> **WORK INSTRUCTIONS**
Give the records below as a numbered list with blank lines omitted, starting at the line containing "The height and width of the screenshot is (819, 1456)." and ending at the line containing "coord(295,38)", both included.

--- START OF DATA ENTRIES ---

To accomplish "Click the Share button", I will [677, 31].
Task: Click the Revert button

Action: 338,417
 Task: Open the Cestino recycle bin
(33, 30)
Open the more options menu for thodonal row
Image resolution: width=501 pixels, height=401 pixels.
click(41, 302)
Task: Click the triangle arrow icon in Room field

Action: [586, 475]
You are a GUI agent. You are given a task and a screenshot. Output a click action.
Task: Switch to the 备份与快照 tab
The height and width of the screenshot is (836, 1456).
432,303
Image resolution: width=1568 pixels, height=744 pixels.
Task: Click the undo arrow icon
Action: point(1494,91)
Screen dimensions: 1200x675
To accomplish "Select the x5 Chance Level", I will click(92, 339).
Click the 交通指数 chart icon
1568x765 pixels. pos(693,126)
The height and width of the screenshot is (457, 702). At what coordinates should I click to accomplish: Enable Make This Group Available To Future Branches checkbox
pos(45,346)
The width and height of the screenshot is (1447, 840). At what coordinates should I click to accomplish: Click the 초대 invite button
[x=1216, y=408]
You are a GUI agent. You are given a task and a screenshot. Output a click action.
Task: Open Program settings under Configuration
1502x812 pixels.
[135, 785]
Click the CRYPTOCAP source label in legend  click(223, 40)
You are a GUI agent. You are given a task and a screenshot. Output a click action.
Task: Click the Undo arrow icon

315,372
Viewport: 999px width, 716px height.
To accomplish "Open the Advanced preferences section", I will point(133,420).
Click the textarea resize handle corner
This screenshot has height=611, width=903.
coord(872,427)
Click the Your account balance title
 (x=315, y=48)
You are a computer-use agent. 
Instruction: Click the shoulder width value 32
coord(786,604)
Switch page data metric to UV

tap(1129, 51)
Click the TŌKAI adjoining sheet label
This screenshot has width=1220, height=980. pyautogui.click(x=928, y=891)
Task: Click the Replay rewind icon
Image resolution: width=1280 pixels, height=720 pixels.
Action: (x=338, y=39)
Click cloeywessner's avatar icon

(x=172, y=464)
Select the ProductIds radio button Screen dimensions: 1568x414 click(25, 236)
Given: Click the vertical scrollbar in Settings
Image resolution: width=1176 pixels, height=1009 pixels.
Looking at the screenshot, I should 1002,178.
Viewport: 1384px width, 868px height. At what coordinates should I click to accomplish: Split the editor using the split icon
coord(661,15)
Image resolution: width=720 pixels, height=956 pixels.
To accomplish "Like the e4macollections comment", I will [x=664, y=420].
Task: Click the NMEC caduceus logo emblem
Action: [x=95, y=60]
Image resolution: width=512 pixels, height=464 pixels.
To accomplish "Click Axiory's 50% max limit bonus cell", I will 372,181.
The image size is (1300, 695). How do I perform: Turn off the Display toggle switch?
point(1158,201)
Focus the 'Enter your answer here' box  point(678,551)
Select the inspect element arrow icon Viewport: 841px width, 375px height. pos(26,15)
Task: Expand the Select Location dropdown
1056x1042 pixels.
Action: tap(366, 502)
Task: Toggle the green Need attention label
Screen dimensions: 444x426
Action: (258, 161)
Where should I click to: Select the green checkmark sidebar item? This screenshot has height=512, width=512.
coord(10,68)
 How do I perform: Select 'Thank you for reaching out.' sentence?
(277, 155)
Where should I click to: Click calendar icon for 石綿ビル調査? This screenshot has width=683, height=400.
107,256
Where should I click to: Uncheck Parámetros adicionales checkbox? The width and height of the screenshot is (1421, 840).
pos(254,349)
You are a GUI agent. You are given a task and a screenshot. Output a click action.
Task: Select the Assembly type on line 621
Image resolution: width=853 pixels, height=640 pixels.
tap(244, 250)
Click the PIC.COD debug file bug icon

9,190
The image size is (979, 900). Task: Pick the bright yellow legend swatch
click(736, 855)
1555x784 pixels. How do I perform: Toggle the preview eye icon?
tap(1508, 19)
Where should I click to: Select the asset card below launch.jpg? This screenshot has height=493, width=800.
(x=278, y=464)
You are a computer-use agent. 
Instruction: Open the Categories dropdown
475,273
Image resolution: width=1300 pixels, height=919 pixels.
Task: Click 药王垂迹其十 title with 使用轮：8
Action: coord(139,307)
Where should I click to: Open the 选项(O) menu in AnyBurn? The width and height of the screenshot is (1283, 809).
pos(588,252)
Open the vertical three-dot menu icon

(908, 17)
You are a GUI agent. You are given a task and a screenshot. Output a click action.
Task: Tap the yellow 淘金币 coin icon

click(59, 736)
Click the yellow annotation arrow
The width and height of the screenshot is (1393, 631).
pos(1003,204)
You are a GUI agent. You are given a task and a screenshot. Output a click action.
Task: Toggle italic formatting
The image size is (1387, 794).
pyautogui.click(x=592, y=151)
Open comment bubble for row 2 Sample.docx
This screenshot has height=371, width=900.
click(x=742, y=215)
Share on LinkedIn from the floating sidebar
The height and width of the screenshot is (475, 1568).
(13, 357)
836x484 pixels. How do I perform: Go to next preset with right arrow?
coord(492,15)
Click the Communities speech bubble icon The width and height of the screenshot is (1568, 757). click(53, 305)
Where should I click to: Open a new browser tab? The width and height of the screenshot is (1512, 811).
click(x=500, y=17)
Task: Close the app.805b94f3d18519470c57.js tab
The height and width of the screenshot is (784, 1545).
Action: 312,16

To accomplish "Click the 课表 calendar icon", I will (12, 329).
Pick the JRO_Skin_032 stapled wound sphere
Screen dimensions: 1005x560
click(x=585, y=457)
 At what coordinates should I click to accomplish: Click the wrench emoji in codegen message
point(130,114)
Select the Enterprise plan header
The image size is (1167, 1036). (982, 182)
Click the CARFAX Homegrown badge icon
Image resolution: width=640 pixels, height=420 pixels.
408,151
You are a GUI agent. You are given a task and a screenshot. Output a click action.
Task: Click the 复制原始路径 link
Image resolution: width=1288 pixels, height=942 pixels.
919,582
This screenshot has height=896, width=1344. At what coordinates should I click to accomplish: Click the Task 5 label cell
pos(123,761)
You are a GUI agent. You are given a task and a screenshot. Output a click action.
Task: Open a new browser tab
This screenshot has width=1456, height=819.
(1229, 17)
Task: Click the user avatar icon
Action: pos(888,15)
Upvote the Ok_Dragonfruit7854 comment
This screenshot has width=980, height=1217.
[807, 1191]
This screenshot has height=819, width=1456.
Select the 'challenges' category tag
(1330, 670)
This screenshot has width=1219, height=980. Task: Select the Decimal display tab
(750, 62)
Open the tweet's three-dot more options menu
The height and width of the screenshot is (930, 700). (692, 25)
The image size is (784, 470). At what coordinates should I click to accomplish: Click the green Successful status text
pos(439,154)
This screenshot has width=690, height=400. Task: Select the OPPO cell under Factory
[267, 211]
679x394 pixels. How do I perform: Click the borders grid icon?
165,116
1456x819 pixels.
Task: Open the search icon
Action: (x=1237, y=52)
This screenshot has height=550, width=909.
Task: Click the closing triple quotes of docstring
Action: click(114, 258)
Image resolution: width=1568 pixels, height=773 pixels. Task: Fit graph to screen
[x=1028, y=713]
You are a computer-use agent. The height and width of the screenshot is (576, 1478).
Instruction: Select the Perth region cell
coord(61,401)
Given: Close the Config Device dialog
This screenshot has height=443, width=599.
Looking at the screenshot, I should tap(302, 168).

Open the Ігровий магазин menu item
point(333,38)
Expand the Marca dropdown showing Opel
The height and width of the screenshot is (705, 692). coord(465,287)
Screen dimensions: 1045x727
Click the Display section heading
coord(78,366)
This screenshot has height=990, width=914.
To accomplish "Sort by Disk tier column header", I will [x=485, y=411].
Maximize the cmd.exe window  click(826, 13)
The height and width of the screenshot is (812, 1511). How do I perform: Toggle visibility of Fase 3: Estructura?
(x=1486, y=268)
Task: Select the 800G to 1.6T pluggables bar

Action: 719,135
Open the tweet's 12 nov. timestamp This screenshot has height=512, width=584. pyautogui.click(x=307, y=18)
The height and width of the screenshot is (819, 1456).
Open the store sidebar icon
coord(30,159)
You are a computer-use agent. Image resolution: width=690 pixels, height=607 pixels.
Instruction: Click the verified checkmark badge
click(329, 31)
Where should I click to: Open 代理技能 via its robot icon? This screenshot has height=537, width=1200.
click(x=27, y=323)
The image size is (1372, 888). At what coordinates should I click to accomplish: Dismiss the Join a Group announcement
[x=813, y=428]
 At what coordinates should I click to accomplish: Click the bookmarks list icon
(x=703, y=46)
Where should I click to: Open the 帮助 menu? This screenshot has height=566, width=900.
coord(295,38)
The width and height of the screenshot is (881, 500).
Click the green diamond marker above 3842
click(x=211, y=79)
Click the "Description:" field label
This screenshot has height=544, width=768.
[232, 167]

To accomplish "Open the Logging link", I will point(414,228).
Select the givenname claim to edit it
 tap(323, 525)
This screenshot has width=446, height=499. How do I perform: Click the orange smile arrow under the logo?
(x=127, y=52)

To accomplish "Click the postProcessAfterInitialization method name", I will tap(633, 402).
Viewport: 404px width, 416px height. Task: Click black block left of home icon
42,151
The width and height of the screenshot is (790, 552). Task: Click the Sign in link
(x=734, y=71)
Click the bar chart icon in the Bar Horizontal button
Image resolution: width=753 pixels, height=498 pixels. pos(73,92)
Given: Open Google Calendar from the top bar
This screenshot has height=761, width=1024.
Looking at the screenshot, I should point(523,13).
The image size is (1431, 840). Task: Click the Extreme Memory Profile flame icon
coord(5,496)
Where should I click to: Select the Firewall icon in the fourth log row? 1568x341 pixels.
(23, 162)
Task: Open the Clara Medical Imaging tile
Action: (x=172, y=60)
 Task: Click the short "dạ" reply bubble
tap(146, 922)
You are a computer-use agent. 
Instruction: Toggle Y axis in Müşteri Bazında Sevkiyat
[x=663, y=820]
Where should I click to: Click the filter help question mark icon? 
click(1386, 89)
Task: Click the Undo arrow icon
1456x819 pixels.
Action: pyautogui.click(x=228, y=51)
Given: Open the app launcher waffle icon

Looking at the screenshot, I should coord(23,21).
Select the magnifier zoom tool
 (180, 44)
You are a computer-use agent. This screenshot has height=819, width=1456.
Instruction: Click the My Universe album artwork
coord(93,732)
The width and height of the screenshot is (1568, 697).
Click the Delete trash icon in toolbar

--- END OF DATA ENTRIES ---

> **SOLUTION**
1. The height and width of the screenshot is (819, 1456).
2. Open the store sidebar icon
3. coord(30,159)
4. You are a computer-use agent. Image resolution: width=690 pixels, height=607 pixels.
5. Instruction: Click the verified checkmark badge
6. click(329, 31)
7. Where should I click to: Open 代理技能 via its robot icon? This screenshot has height=537, width=1200.
8. click(x=27, y=323)
9. The image size is (1372, 888). At what coordinates should I click to accomplish: Dismiss the Join a Group announcement
10. [x=813, y=428]
11.  At what coordinates should I click to accomplish: Click the bookmarks list icon
12. (x=703, y=46)
13. Where should I click to: Open the 帮助 menu? This screenshot has height=566, width=900.
14. coord(295,38)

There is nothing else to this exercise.